Auch ein obligatorisch Nutzungsberechtigter kann den Tatbestand der Einkunftserzielung erfüllen, d.  h. Vermietungs- oder Verpachtungseinkünfte erzielen. Das ist der Fall,

  • wenn er eine gesicherte Rechtsposition dadurch erlangt hat, dass der Eigentümer ihm den Gebrauch des Grundstücks für eine festgelegte Zeit nicht entziehen kann[1] und
  • er tatsächlich selbst die Stellung eines Vermieters oder Verpächters einnimmt.

Zu beachten ist auch hier, dass obligatorische Nutzungsrechte zugunsten naher Angehöriger wegen der innerhalb eines Familienverbundes typischerweise vorliegenden gleichgerichteten Interessen steuerlich nur anerkannt werden können, wenn sie dem sog. Fremdvergleich standhalten. Des Weiteren ist auch bei der Einräumung eines obligatorischen Nutzungsrechts zugunsten eines Minderjährigen regelmäßig die Bestellung eines Ergänzungspflegers erforderlich.

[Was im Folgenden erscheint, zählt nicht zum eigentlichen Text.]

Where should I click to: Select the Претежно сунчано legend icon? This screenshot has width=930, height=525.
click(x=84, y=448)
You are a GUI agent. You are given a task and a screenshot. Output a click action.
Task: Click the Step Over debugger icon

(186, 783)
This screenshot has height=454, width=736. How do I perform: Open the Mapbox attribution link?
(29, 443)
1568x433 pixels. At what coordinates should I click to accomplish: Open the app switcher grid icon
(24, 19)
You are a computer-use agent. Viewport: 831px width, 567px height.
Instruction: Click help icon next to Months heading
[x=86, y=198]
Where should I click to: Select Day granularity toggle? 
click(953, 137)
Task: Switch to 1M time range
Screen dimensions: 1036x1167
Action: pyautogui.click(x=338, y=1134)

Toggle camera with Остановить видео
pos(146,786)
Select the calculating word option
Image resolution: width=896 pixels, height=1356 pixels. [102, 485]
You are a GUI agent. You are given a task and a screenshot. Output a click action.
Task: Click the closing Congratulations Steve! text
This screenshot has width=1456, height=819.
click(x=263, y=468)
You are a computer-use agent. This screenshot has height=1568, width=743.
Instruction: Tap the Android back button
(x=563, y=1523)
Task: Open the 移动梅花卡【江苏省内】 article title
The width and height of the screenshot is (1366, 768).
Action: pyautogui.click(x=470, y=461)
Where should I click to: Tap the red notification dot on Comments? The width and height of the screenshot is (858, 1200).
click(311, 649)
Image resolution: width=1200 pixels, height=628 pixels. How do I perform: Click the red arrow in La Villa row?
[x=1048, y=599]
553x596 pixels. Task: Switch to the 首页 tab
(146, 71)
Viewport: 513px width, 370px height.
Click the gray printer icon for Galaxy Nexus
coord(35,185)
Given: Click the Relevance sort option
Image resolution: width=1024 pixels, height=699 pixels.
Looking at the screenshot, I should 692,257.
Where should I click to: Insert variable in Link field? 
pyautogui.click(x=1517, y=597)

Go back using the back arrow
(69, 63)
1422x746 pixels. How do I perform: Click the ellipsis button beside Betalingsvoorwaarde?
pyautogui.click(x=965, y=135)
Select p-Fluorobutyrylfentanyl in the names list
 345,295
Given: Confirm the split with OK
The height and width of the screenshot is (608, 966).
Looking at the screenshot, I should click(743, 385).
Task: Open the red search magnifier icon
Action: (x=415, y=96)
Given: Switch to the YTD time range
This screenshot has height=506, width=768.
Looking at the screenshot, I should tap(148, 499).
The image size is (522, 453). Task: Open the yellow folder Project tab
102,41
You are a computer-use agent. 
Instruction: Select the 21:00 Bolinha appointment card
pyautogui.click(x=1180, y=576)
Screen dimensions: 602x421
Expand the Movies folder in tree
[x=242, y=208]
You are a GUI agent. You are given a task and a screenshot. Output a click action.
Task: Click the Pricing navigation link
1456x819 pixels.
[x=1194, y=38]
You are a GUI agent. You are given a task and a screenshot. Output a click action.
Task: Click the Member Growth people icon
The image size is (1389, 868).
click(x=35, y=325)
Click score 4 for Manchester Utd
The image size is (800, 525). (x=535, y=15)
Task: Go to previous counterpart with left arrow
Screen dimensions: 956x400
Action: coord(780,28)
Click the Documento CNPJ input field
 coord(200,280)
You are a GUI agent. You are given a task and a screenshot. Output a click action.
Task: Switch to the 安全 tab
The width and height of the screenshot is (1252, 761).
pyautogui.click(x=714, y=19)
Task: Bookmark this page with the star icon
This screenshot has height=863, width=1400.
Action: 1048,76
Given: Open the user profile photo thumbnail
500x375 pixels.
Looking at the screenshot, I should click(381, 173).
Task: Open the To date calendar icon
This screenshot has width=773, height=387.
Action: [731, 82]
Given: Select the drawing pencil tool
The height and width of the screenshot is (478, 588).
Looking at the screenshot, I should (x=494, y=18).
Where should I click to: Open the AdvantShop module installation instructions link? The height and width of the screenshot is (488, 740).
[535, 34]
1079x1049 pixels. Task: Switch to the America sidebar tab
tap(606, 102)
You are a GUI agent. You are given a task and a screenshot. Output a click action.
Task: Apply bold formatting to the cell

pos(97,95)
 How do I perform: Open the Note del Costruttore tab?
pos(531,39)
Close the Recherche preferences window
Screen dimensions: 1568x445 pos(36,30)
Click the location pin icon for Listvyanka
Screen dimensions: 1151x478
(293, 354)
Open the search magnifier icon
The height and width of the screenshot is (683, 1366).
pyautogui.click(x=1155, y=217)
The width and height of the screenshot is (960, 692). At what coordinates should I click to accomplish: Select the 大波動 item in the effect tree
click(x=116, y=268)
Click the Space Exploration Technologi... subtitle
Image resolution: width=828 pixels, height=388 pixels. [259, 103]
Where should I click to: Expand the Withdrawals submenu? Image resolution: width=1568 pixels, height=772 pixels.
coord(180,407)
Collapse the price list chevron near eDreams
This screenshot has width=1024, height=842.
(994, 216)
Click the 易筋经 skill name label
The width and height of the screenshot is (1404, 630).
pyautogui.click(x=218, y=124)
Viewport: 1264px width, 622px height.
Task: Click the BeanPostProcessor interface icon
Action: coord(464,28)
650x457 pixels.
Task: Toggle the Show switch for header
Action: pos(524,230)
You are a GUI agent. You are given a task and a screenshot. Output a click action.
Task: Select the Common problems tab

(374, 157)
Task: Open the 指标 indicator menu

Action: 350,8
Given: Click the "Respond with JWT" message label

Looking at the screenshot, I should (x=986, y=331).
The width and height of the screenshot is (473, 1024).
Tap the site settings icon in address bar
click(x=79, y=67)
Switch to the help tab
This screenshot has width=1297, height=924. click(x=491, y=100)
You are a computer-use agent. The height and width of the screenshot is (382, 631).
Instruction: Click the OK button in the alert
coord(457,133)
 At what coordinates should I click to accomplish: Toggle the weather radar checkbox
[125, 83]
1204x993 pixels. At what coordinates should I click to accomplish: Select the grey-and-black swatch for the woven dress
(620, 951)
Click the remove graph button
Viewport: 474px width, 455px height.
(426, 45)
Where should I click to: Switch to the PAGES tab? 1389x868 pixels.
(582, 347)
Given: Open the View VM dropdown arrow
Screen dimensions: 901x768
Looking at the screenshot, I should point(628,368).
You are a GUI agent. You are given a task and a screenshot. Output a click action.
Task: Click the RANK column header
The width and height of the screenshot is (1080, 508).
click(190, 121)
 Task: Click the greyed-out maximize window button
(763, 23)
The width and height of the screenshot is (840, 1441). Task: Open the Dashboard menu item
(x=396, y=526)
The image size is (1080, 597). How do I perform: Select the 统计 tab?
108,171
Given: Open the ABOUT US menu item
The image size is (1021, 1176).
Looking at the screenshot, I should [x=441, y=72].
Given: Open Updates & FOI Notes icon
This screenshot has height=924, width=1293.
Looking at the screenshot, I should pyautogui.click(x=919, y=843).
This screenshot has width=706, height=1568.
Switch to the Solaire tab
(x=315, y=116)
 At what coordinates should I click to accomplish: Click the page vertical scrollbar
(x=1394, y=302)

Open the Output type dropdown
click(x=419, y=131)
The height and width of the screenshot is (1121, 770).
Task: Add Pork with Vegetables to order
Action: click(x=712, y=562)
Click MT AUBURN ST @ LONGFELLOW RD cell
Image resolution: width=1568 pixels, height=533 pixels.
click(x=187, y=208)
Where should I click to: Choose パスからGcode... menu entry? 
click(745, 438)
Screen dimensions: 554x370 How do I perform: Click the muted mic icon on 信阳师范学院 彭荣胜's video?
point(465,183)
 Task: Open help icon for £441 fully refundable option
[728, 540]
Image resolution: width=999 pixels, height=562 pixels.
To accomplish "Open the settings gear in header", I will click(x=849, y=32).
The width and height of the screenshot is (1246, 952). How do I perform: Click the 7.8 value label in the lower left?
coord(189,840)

Ein unentgeltlich begründetes Nutzungsrecht kann grundsätzlich nur anerkannt werden, wenn der Überlassungsvertrag schriftlich abgeschlossen und das Nutzungsrecht für einen festgelegten Zeitraum vereinbart worden ist. Ist das Nutzungsrecht teilweise entgeltlich eingeräumt, ist regelmäßig ein schriftlicher Mietvertrag erforderlich.[2]